WORK ORDER: For the entries below, copy exactly the line that contains "Expand Détails de l'acheminement section" through the line that contains "You are a GUI", both ends included, and exclude all pictures.

[[ THE DATA, beginning ]]

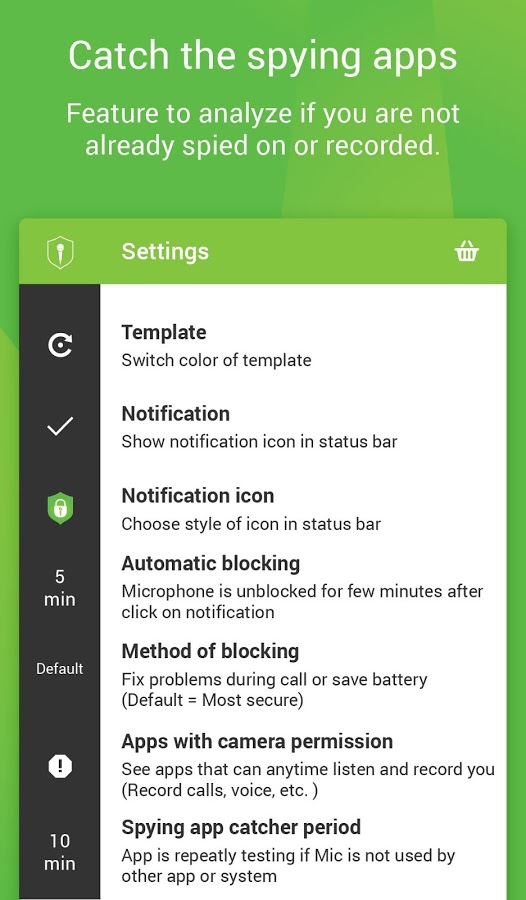Choose the green padlock shield icon
The height and width of the screenshot is (900, 526).
(60, 509)
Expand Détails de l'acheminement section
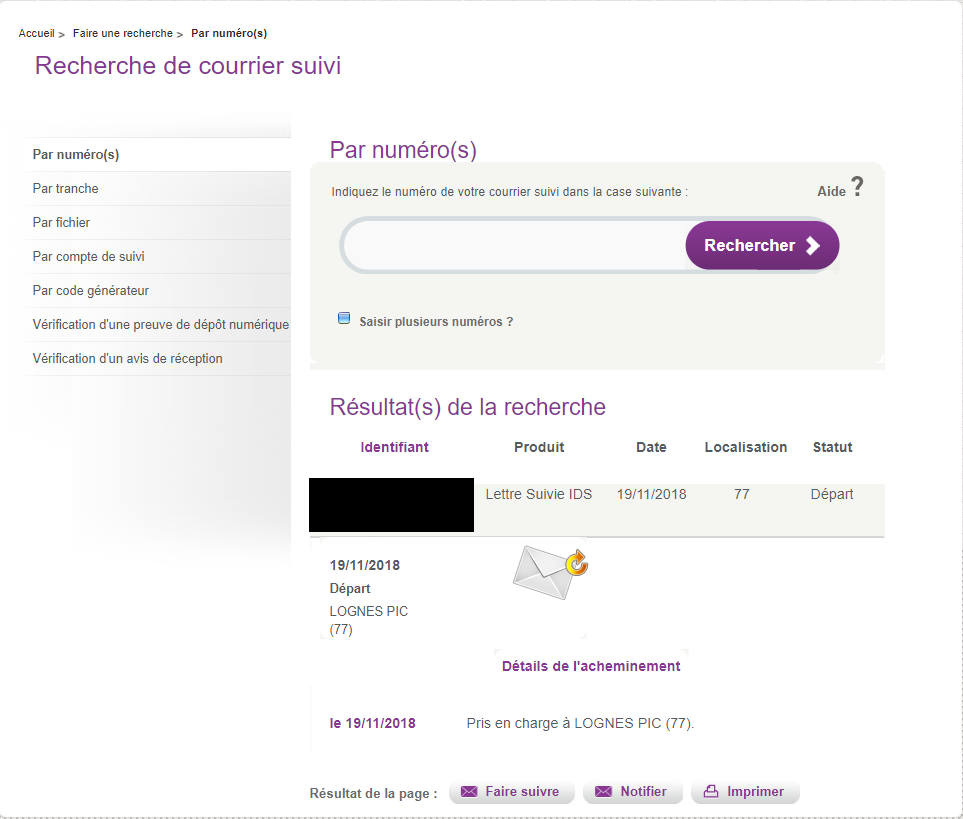This screenshot has width=963, height=819. 591,666
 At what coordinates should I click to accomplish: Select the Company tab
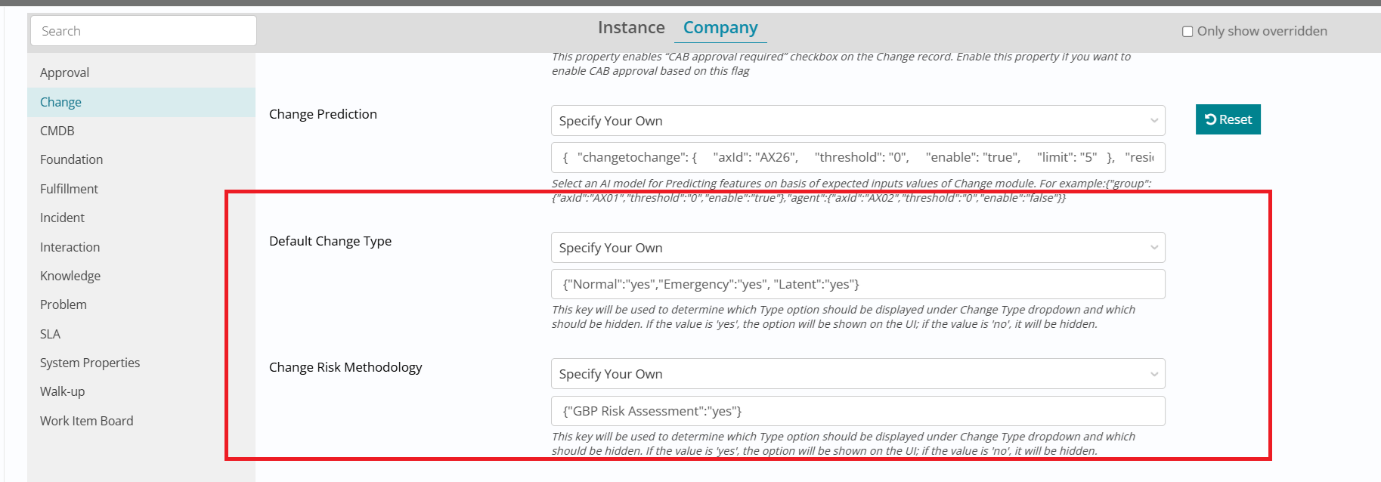721,28
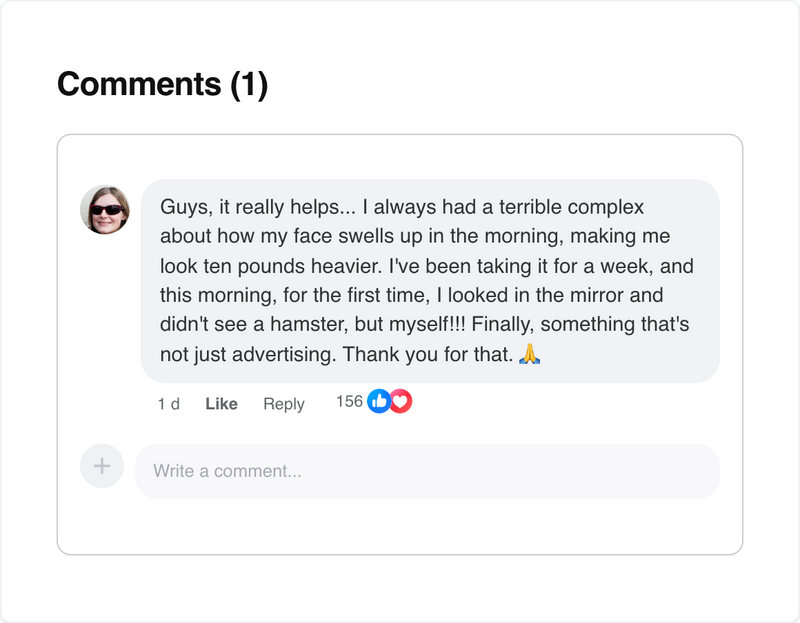View reactions by clicking the heart icon
This screenshot has height=623, width=800.
(398, 403)
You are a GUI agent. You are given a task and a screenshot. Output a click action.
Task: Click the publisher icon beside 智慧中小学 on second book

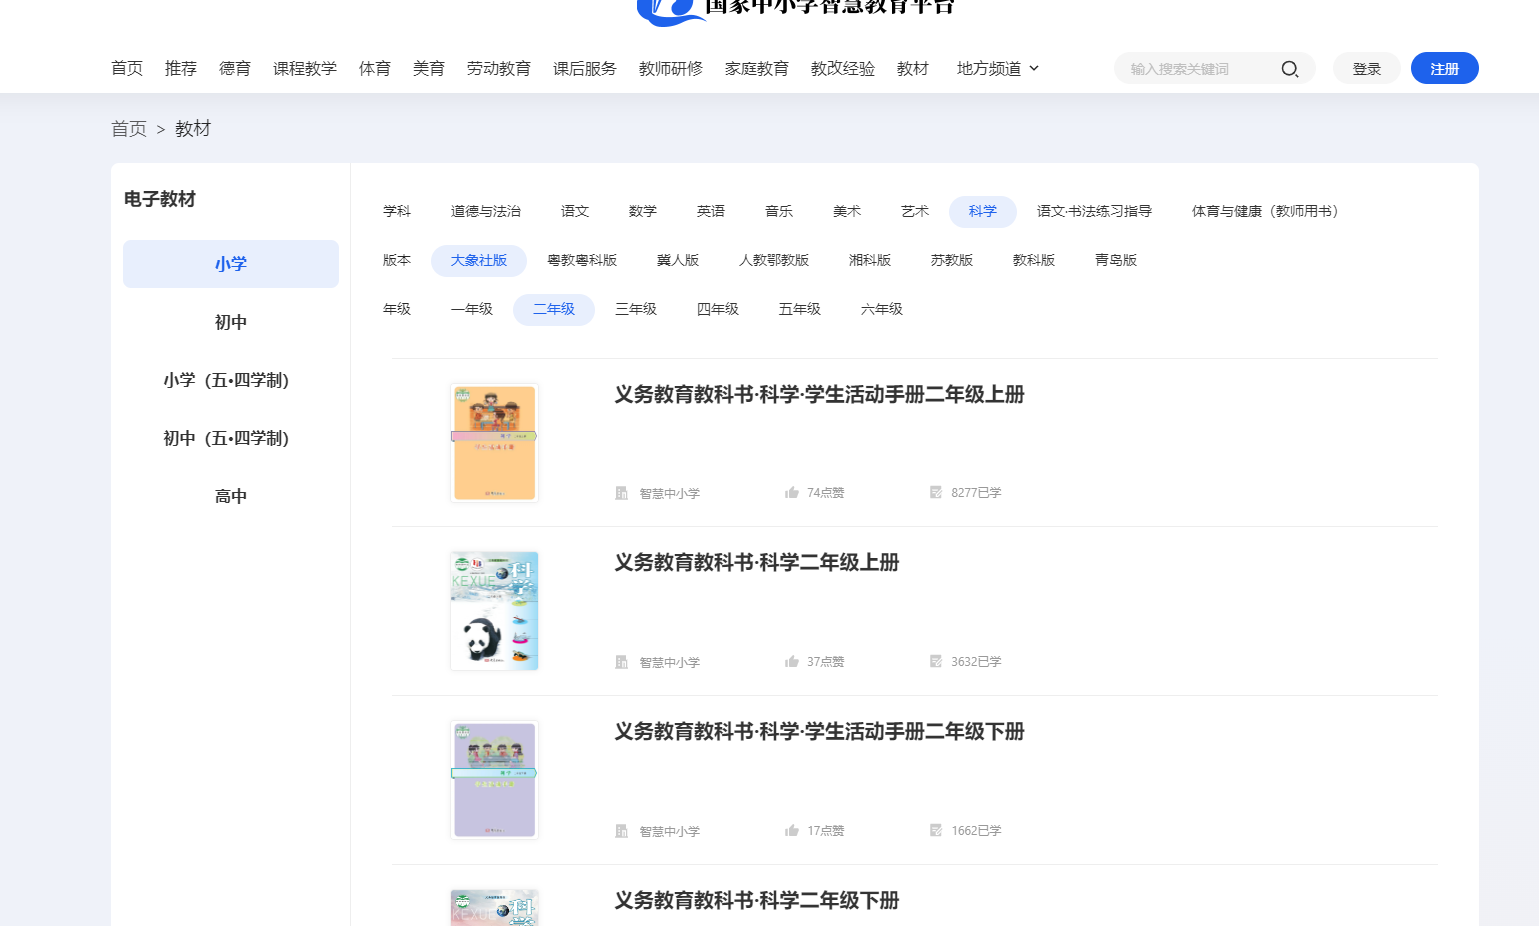[x=621, y=661]
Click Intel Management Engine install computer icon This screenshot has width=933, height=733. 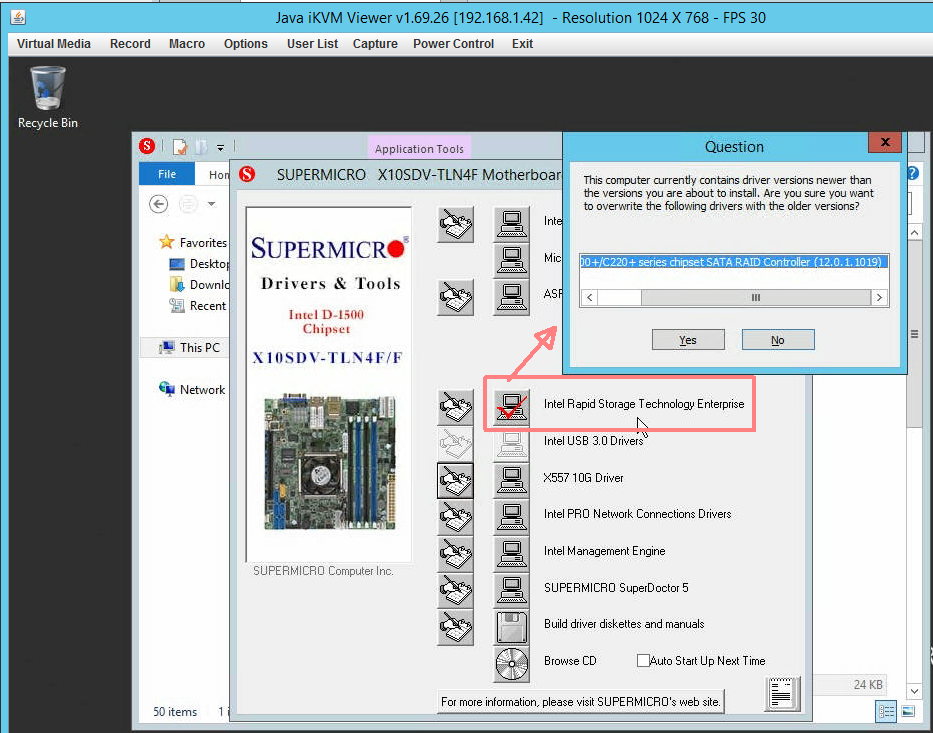click(511, 554)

[[ THE DATA, end ]]

SOLUTION TO THE PROBLEM:
Expand Détails de l'acheminement section
This screenshot has width=963, height=819. 591,666
 At what coordinates should I click to accomplish: Select the Company tab
721,28
View reactions by clicking the heart icon
This screenshot has height=623, width=800.
(398, 403)
You are a GUI agent. You are given a task and a screenshot. Output a click action.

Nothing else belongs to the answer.